==== DATASET ENTRIES ====
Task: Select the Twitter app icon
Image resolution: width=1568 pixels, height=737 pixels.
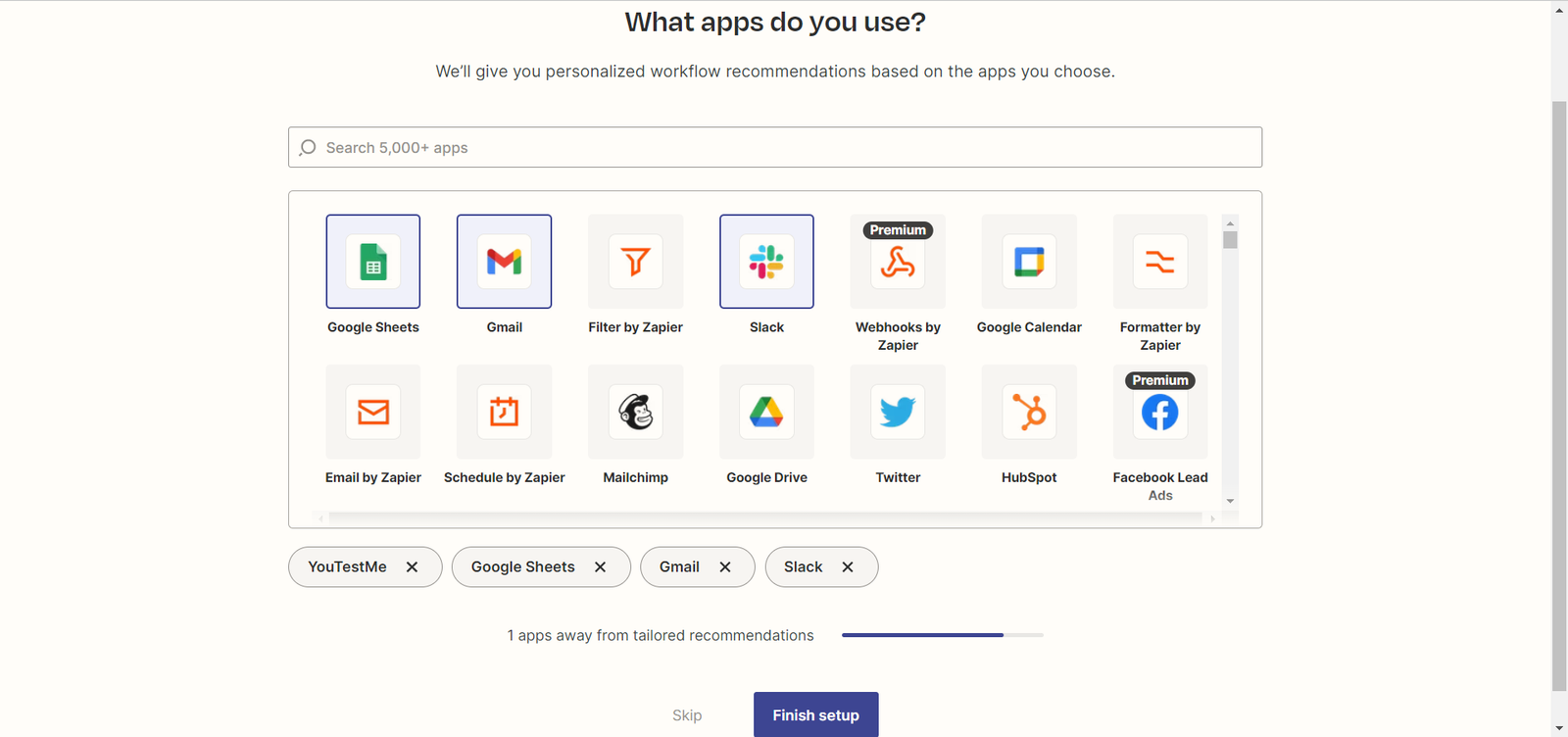Action: [898, 412]
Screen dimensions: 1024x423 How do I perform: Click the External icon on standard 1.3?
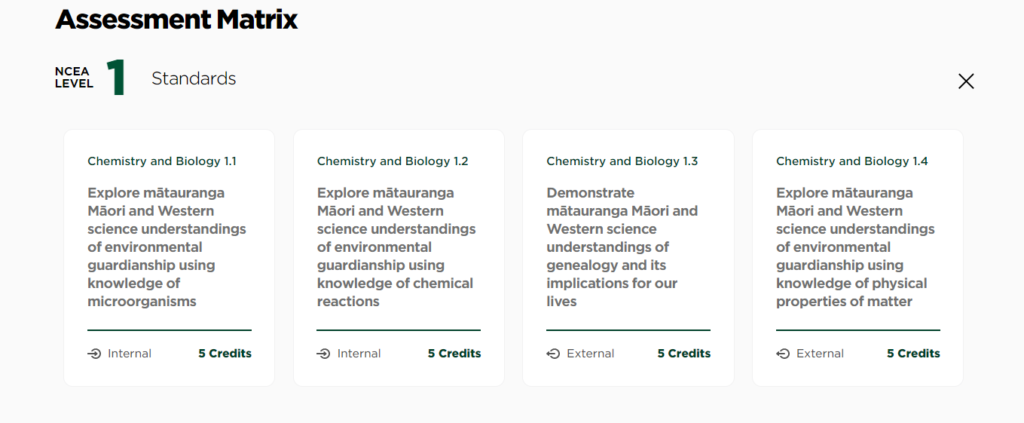click(x=553, y=353)
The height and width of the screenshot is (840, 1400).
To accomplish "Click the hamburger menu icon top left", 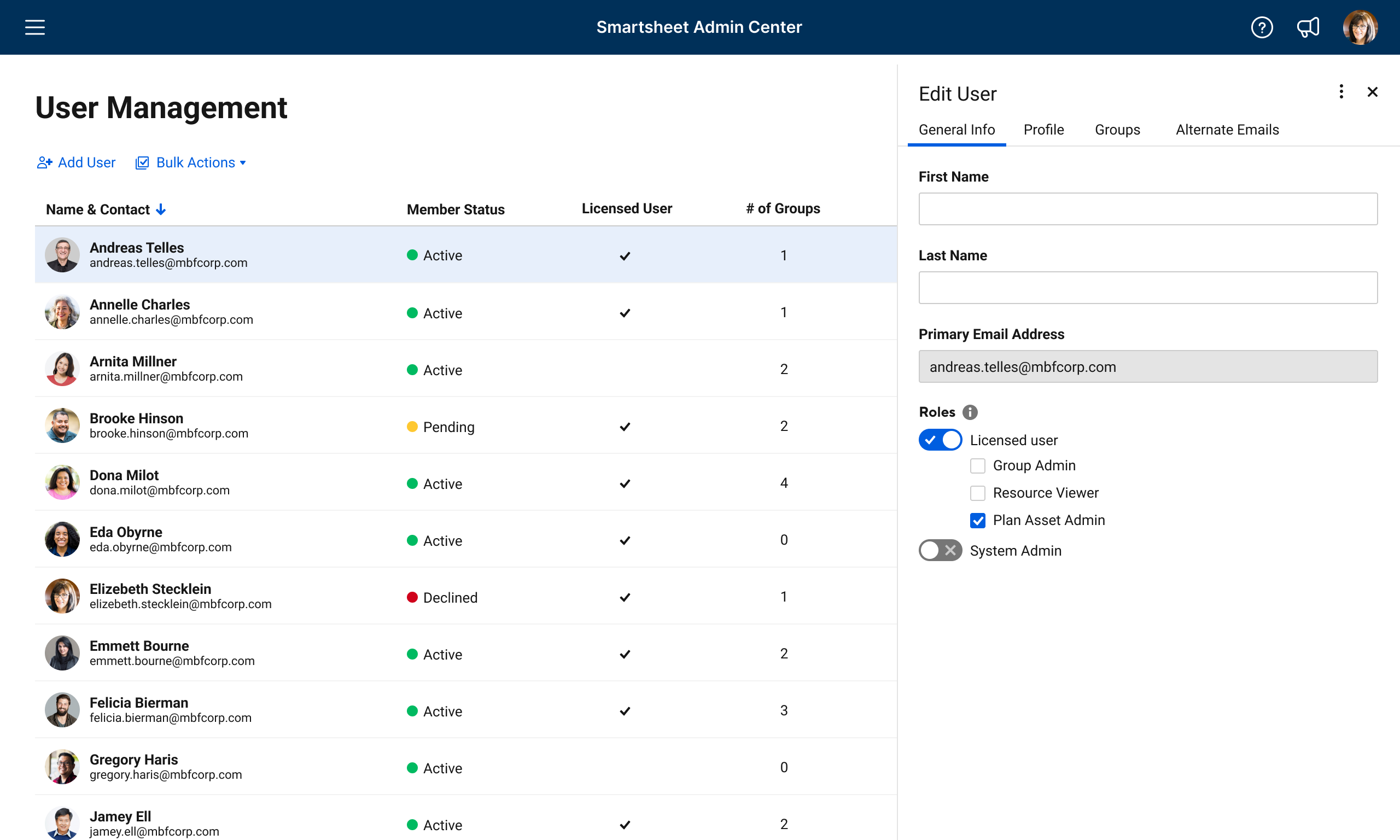I will coord(35,27).
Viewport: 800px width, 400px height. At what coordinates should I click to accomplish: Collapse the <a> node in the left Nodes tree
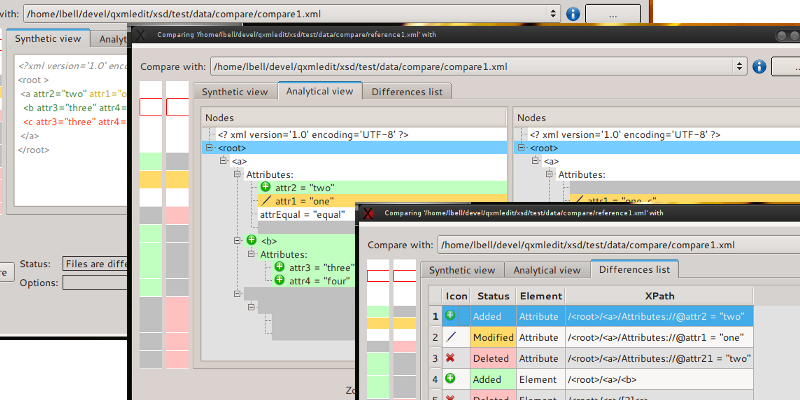pos(224,161)
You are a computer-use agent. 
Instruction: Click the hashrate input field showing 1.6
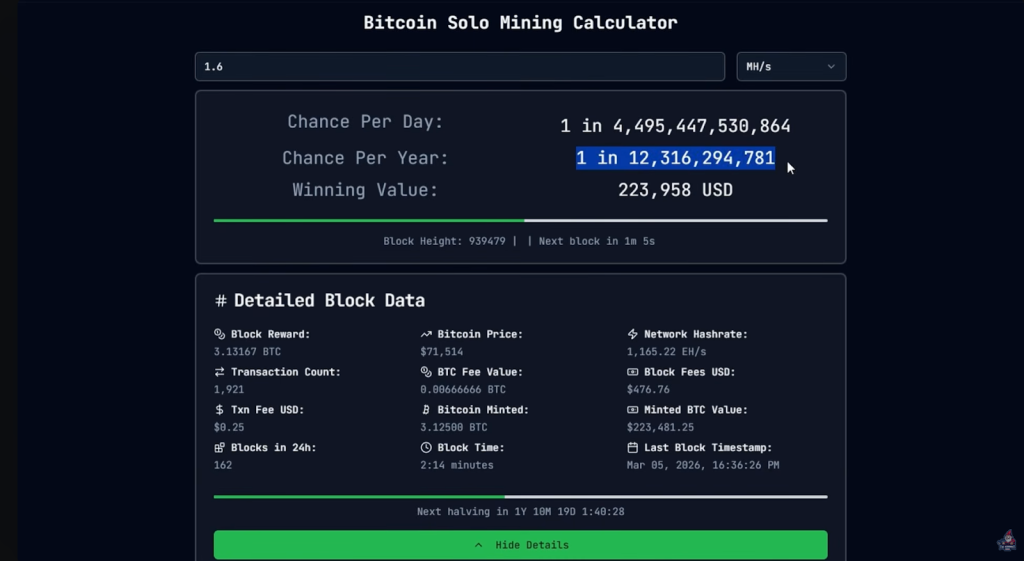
====
### WHAT YOU HAVE TO DO
Your task is to give again, unchanged, the lines from the line that contains "Viewport: 800px width, 400px" to the end of the records. Include both end lines but no pictures.

### ANSWER AREA
Viewport: 800px width, 400px height. At what coordinates should I click to accomplish: Collapse the <a> node in the left Nodes tree
pos(224,161)
You are a computer-use agent. 
Instruction: Click the hashrate input field showing 1.6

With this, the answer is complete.